* Records for the task *
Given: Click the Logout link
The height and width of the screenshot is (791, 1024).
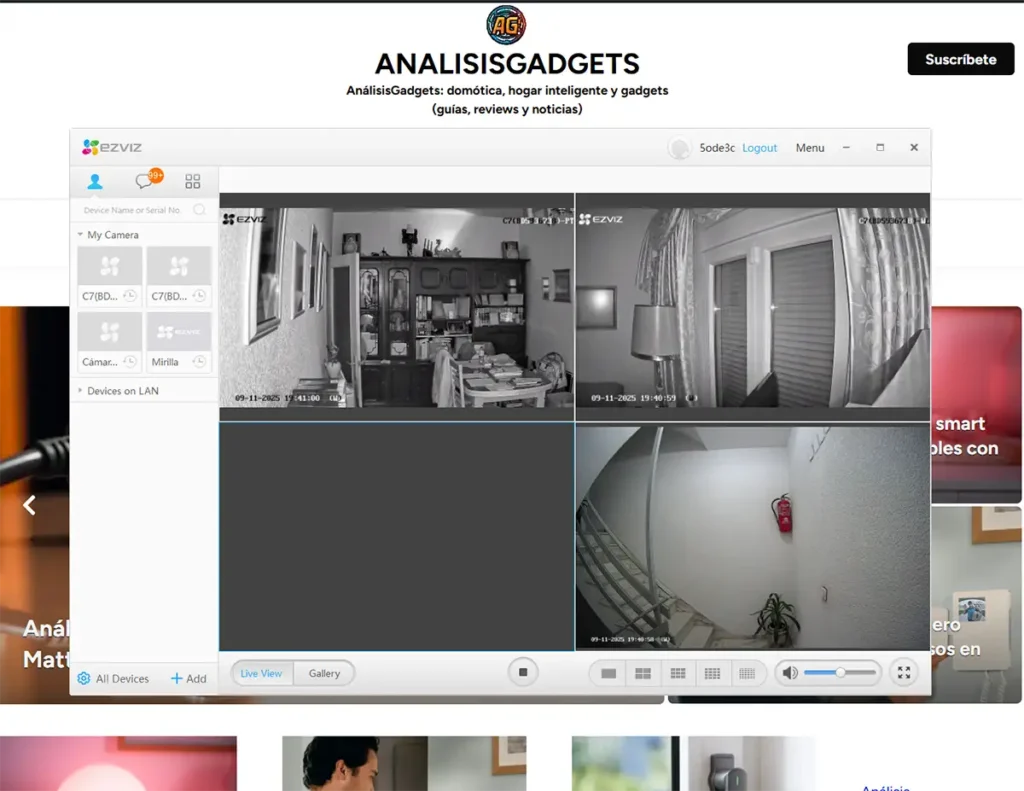Looking at the screenshot, I should 759,148.
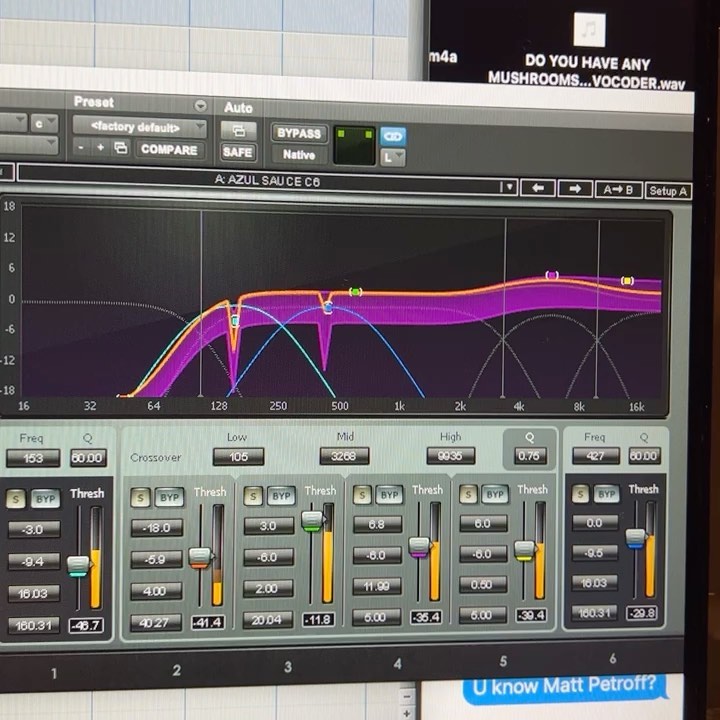Toggle the plugin BYPASS button

tap(299, 133)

* Task to complete *
The data above needs to be retyped exactly, with the images left out.

* Solved exercise *
Given: Click the Logout link
The height and width of the screenshot is (791, 1024).
Looking at the screenshot, I should 759,148.
Toggle the plugin BYPASS button

tap(299, 133)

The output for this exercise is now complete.